### Task to carry out:
Check each line of the material below for "options", then copy the ones that contain it.

- - - - -

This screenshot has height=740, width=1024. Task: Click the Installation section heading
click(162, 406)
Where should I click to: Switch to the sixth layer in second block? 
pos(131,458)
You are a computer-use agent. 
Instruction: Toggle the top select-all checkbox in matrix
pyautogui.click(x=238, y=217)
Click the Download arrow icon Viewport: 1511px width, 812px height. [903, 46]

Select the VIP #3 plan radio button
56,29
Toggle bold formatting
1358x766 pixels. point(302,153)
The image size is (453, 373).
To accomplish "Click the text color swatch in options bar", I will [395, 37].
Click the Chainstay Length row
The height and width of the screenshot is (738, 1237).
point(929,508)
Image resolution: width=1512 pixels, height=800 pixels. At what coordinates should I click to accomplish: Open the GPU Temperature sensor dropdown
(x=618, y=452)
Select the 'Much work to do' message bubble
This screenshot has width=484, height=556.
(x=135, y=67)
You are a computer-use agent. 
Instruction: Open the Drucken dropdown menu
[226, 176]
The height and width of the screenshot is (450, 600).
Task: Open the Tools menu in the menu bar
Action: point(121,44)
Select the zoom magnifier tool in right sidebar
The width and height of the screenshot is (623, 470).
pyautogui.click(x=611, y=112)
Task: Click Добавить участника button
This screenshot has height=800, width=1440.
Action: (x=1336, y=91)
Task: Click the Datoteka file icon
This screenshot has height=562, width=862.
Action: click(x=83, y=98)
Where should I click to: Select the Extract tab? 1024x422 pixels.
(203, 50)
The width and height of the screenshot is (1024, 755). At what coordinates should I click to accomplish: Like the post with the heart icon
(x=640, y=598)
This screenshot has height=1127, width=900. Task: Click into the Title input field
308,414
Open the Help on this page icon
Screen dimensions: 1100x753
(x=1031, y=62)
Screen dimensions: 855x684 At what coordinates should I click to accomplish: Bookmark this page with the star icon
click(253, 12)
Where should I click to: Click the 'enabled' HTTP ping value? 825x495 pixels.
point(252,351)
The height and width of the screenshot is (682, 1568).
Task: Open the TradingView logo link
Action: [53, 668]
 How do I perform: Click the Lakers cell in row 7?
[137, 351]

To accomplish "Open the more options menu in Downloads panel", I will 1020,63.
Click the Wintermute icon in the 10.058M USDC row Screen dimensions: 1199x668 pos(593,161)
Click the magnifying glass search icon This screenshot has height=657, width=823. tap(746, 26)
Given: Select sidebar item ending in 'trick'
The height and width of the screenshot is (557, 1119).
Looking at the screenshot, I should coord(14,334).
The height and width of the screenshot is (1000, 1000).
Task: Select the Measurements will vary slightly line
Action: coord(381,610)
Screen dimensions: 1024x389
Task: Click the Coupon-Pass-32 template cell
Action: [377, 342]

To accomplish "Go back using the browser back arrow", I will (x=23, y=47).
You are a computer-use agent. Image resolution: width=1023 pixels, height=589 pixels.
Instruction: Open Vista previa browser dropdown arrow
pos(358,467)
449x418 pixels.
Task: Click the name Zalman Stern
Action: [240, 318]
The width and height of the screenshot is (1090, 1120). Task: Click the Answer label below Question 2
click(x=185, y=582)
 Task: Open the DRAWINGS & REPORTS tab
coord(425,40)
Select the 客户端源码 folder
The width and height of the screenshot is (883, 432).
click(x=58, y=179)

- - - - -

### Answer space:
To accomplish "Click the text color swatch in options bar", I will [395, 37].
To accomplish "Open the more options menu in Downloads panel", I will 1020,63.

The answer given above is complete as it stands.